Lack of meaningful work independence

In return for giving up the entire suite of employee protections and benefits in U.S. labor law, all that most independent contractors receive from a company such as Uber and Lyft is mostly imaginary work independence. Companies must give workers some amount of freedom for them to qualify as independent contractors, but it is in companies’ interest to keep as much control as possible. For instance, companies routinely discipline their contractors, control how they perform their job, unilaterally change pay structures, and forbid negotiation over pay. It is hard to imagine plumbers or lawyers operating under similar restrictions.

While “worker freedom” remains the primary justification given by companies and their allies for the independent contractor classification, the actual amount of freedom workers have is a subject of ongoing legal disputes.

In a blow to employers that rely on classifying their workers as independent contractors to avoid labor costs and juice profits, California’s Supreme Court ruled in 2018 that workers must be truly independent in order to qualify as self-employed. The court said that “businesses must show that the worker is free from the control and direction of the employer; performs work that is outside the hirer’s core business; and customarily engages in an independently established trade, occupation or business.” This so-called ABC test would describe most traditionally self-employed people, but clearly not contractors for companies such as Uber. This ruling applies in California only, and so far Uber and similar companies are not complying with the ruling. California’s legislature is currently debating a bill that will codify all or parts of the ABC test into law, which will force the companies to comply without further lengthy litigation.

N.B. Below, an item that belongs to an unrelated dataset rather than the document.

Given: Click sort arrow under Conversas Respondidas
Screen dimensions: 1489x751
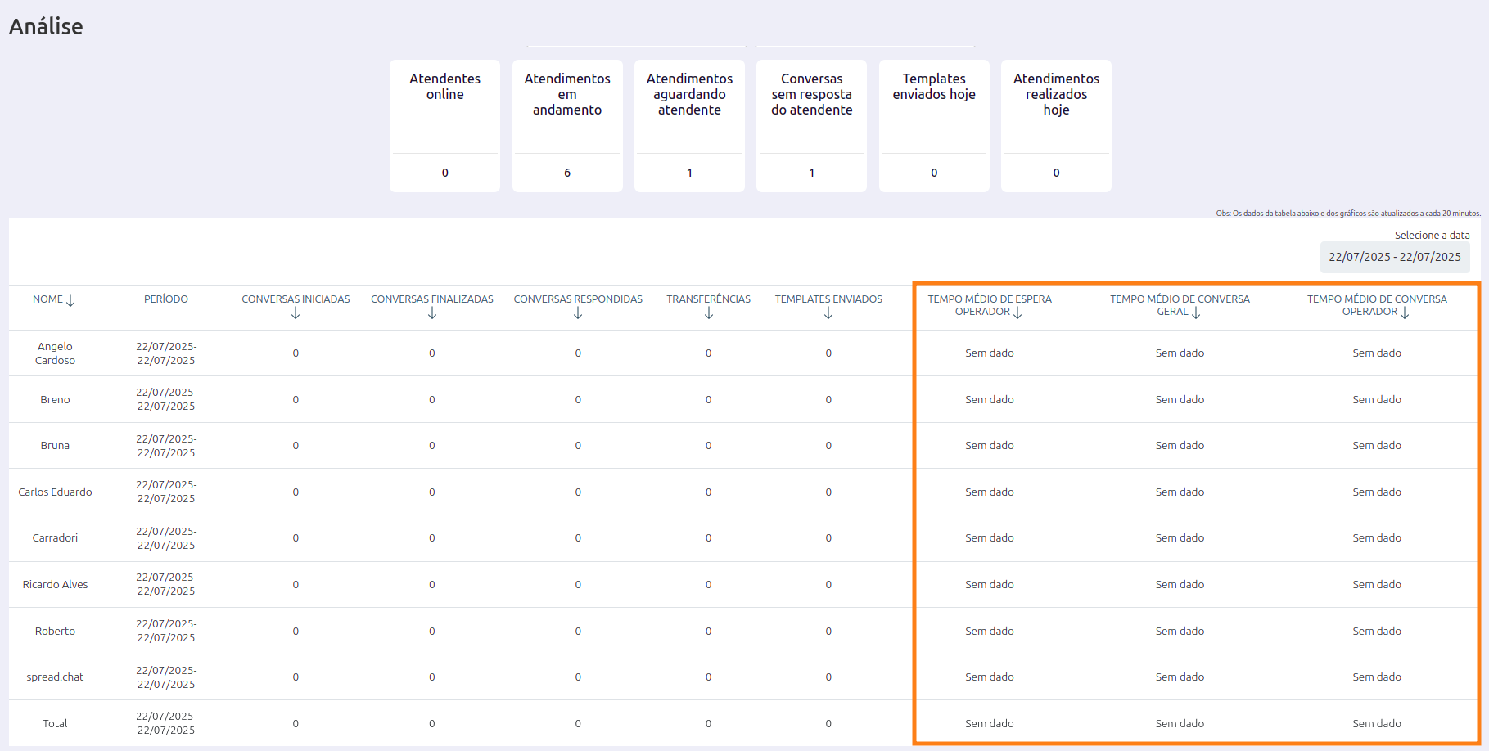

In contrast, the National Labor Relations Board recently ruled in a case similar to the California Supreme Court case and reversed the Board’s prior position on independent contractors. The NLRB held that drivers for SuperShuttle DFW Inc. are contractors despite being considered employees until 2005. Additionally, those drivers are “completely integrated into SuperShuttle’s transportation system and its infrastructure,” they can not negotiate the terms of their work, and “are prohibited from working for any SuperShuttle competitor.” In her dissent, member Lauren McFerran sums up how misguided the decision was by saying “SuperShuttle’s drivers are not independent in any meaningful way, and they have little meaningful ‘entrepreneurial opportunity.’”

Crucially, worker freedom is not something that companies can only give to independent contractors. Nothing stops SuperShuttle, Uber, or any other business from giving workers both the status and protections of being an employee and a flexible schedule.


High-income professionals enter self-employment under vastly different circumstances than low-wage workers, and this drives different outcomes in terms of earnings, benefits, and work-time flexibility. Professionals really can act as entrepreneurs and greatly improve their incomes while gaining greater work freedom. U.S. labor laws were designed to enable these types of professional workers to declare themselves self-employed. In contrast, low-wage workers are more likely to see wages and benefits stripped away when they become independent contractors, with little or no corresponding increase in autonomy.

U.S. labor history has been defined by conflicts among workers, employers, and the government over workers’ rights to pay and benefits for over a century. As new technologies and business models are developed in the future of work, these fights will shift and policy needs to keep up. The federal government and other states should follow the lead of California’s Supreme Court and recognize the fundamental power imbalance between contractors and firms. Strict rules on who can qualify as an independent contractor would restore pay and benefits to misclassified workers or else give them true freedom to pursue entrepreneurial activity.